To walk through Parthenogenesis, past works that the artists say are never truly finished, is like tracking the sediments on a river floor. It is to see the cross-section of an ever-evolving mélange. To begin to process the indiscrete and fluctuant capacities of matter on display means to become, yourself, a little less discrete, opened up to other modes of cohabitation, other possible worlds.

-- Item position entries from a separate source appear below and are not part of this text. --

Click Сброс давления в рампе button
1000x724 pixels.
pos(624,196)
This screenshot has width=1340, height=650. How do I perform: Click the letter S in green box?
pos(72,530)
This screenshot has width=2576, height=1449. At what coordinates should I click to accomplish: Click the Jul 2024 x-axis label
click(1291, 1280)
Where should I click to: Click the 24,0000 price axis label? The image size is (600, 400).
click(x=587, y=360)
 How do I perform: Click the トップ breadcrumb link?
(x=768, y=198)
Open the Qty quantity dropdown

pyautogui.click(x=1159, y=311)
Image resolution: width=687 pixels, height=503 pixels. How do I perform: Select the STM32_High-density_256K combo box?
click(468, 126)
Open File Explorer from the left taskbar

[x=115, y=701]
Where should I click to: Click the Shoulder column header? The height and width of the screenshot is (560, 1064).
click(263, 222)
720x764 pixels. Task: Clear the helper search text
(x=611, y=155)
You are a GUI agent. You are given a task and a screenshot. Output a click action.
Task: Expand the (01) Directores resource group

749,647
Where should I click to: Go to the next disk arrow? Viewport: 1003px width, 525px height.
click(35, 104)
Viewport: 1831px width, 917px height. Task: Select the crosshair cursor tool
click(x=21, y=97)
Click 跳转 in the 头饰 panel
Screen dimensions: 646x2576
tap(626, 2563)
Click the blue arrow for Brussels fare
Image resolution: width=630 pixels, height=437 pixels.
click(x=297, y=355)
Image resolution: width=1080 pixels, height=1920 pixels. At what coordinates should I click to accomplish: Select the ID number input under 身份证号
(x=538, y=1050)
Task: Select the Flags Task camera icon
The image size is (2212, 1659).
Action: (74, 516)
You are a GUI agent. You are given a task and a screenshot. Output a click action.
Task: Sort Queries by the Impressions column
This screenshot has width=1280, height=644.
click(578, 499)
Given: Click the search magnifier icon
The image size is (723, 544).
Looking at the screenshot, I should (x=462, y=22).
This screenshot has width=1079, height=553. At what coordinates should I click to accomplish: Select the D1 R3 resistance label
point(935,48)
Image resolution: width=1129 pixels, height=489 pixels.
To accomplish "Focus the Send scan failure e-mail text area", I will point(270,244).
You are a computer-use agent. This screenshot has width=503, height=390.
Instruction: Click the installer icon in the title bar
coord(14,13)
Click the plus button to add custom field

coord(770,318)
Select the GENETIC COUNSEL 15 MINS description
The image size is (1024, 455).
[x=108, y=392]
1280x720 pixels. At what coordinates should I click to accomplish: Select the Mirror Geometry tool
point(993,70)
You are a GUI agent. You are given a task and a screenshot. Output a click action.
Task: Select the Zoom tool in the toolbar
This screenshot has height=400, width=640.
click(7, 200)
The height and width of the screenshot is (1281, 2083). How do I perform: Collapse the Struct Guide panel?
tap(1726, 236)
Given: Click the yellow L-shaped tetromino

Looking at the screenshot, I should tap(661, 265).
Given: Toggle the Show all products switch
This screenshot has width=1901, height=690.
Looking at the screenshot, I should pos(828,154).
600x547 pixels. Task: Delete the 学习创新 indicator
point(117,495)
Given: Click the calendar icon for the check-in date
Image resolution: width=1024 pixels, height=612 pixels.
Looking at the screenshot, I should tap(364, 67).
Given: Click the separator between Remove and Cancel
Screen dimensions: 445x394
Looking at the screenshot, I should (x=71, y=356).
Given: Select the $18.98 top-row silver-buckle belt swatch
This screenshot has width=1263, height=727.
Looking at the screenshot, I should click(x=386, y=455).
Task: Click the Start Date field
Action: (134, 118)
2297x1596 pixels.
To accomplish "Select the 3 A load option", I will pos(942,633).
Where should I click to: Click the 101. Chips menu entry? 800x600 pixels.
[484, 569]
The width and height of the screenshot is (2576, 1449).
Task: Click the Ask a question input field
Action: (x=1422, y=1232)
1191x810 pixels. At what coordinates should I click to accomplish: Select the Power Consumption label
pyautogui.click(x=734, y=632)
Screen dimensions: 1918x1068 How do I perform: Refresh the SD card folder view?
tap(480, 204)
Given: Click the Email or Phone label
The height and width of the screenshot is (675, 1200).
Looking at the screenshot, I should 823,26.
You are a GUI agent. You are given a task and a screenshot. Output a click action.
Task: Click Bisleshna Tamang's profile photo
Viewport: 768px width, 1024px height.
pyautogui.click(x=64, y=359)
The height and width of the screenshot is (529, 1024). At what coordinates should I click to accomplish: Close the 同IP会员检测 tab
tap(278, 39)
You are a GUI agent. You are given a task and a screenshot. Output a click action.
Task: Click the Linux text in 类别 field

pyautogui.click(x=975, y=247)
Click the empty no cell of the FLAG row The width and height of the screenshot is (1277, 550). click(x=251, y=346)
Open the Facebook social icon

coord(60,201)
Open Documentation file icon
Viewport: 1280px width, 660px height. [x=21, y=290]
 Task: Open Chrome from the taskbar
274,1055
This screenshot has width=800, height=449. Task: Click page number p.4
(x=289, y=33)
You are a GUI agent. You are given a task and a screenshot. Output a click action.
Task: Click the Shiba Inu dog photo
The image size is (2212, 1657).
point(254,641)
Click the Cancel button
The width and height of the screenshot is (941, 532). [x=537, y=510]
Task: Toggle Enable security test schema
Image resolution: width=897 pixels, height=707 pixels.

But even as the show subtly manipulates your mind—moving you through explicit surface curations and implied viewer choreographies—there is, to me, a sense of a thwarted architectonics. Ramin, Rokni and Hesam’s int(er)ventions rely on the “alchemical power of play”, freeing up, speculating upon, painting over and having fun with the (often unpalatable) leftovers of a past that is not yet past. This unobstructive, ludic imagination necessitates a faith in the audience. The messy work of recontextualization needs space to breathe. That headroom is inconsistently distributed over the gallery space. There are too many walls and too many rows; a logistically-necesissated neatness perhaps, but we are left with an over-calibration that grates against the philosophy of humorous transposition that the artists encourage.
Perhaps I am being too harsh on an otherwise enlivening experience. My minor disappointment vis-à-vis curation only underlines how much I enjoyed Parthenogenesis. Doubling the playful layering on the pieces in the very structuring of the exhibit, I think, would have helped me love it more and sooner. As to the problem of spatiality and the limitations of walls—there are no quick fixes to that. Suffice to say, I am happier with a cramped showing of Ramin, Rokni and Hesam’s work than none at all. And for hosting their “first institutional solo exhibition in the UAE”, I have nothing but the highest of praise for Maya Allison and the team at the Art Gallery.
Do not miss a chance to see this show. And while its spectacularity is hard to move past, the real reckoning comes in the rooms beyond the central floor.
We desperately need more exhibitions of this alter-nature, that perform disorientations, plumb histories and give language to our implicatidness in each other's lives, human and nonhuman alike. So passions can flare and passivities fade. This is Parthenogenesis—time to negotiate.